2: 26 September 2018

Tomlinson’s solo career has generally seen her favour the live experience over recorded works, due to her interest in pursuing “a sense of intense presence” – a quality that, on the face of it at least, manifests more potently in the performance format. Of course, I can’t escape the fact that there is no physical instrument in front of me when I listen to The Space Inside. Yet as the music persists over time, it gradually sheds this assumption that to be present is a physical trait. As I listen deeper, perceiving sound as vats of liquid into which I am submerged, this “presence” starts to emerge through a process of intense concentration. For the listener, presence is a slow divorce from time – time as a mucilage that melts under the heat of the devoted senses, leaving just sensation and the forces of concentration.

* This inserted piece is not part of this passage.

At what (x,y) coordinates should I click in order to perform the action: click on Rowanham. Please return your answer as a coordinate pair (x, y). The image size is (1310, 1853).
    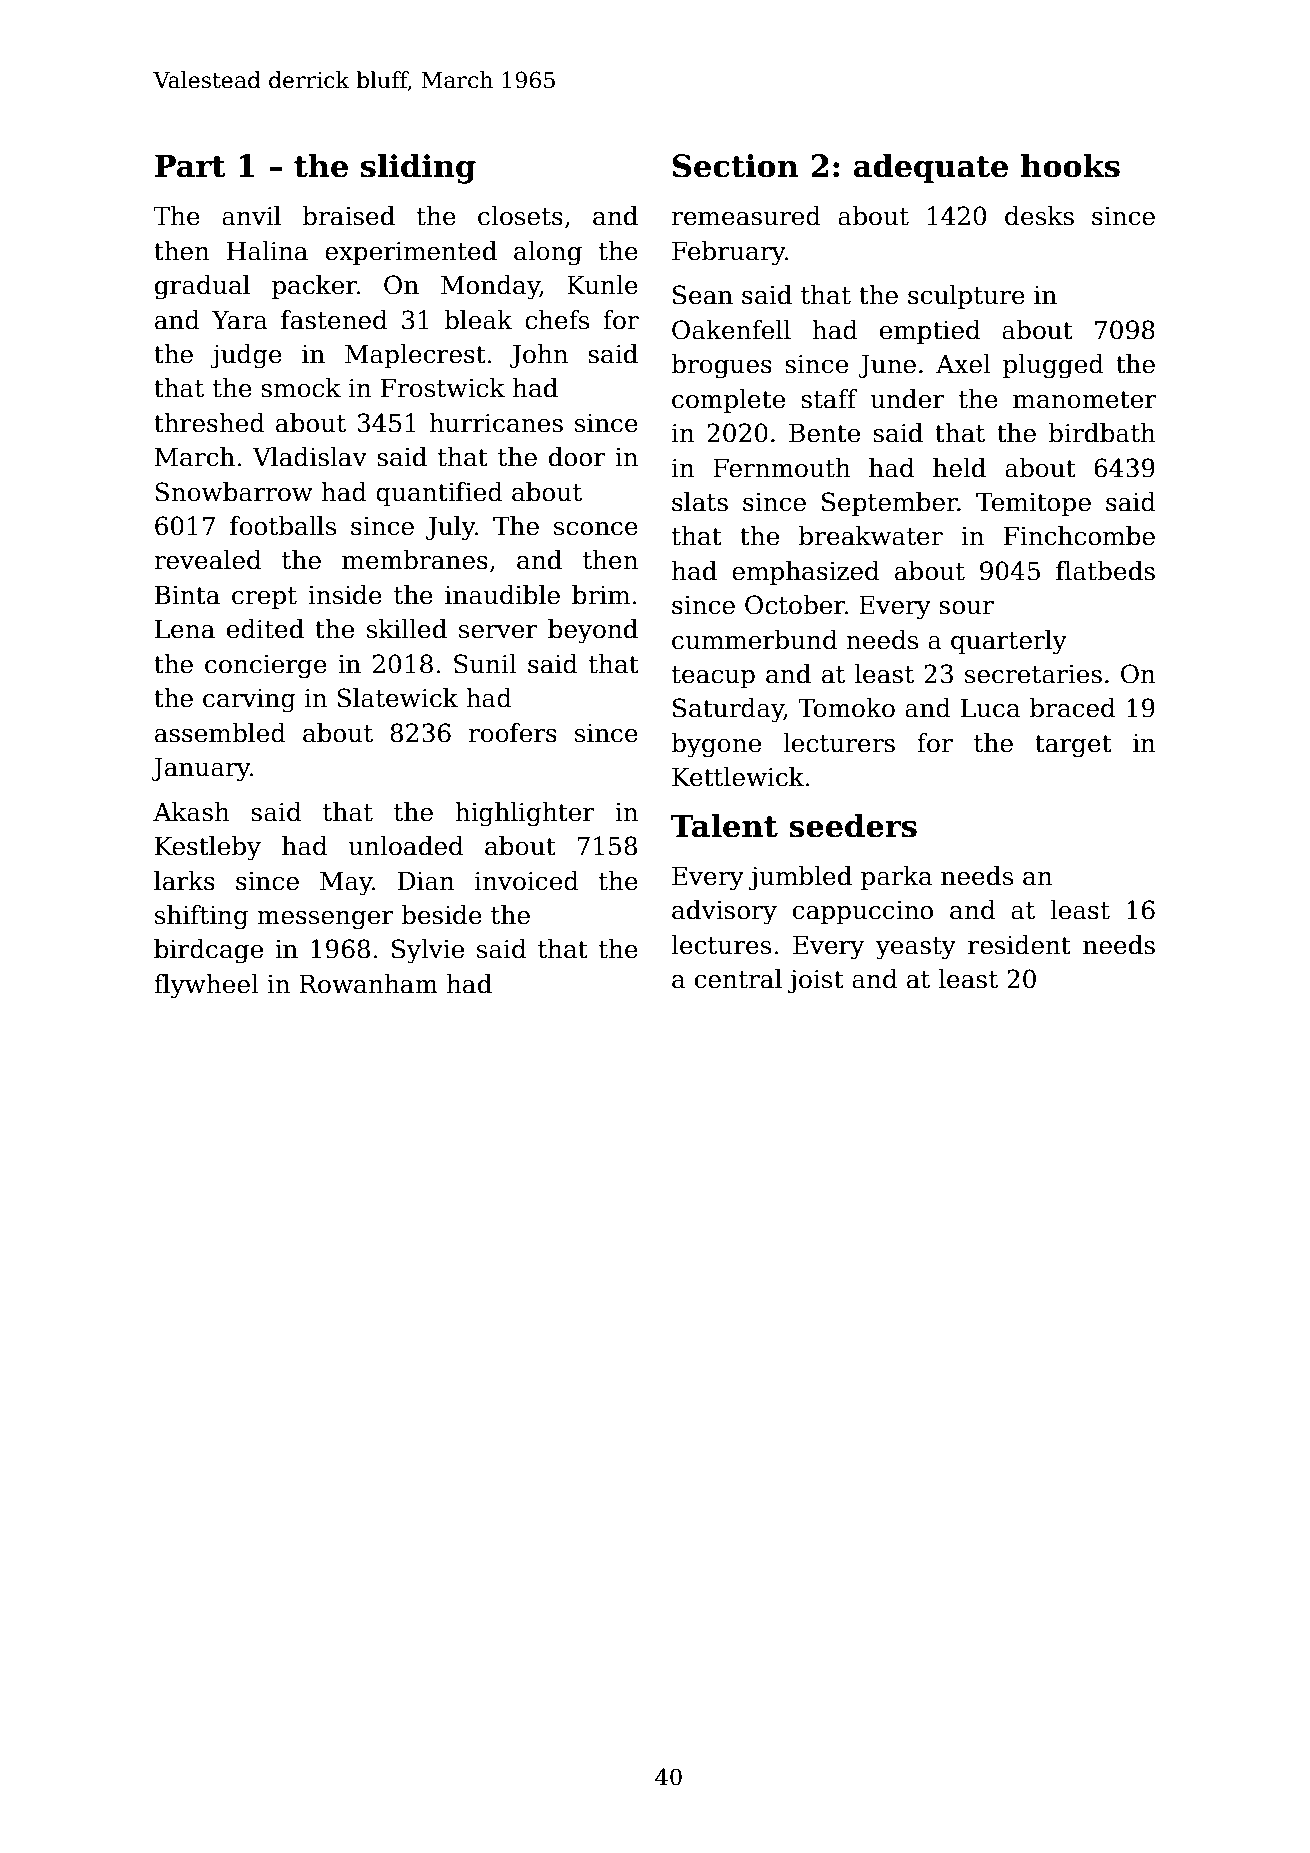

I slide deeper into the alternating hums of the tam tam, separating resonance and the hiss of stirred metal into separate entities, incited to persist by the fact that everything is always changing; tones negotiating and conceding stereo terrain, fluid in their redressing of the boundaries of frequency. The bass drum becomes a duet between rattled plastic and distant thunder – the flimsy complaints of the membrane contrasted with the cautionary prophecy of the skies, once again engrossed in a dialogue of reshaping and competitive occupation. I am kept present by the perseverance of change, unable to let go lest I miss an immaculate collision, or forgo the nourishment of an experience that continues to become deeper and more rewarding. There is no physical instrument in front of me, yet both The Space Inside and I are irrefutably here.

3: 04 October 2018

Today, I’m hearing presences within “Waiting For Solo Bass Drum” that I’ve never noticed before: notably, moments where the rumble seems to sweep up and down with gymnastic zeal, energy levels surging and waning, pitches climbing and falling in accordance with the swelling and subsiding intensity. That chord I observed on 20 September is more pronounced than ever now, promoted from the background to become the track’s central adhesive. Like a face witnessed within an inanimate object, it becomes more intensely defined the longer I spend with it. No longer an accidental byproduct, but the composition’s central message.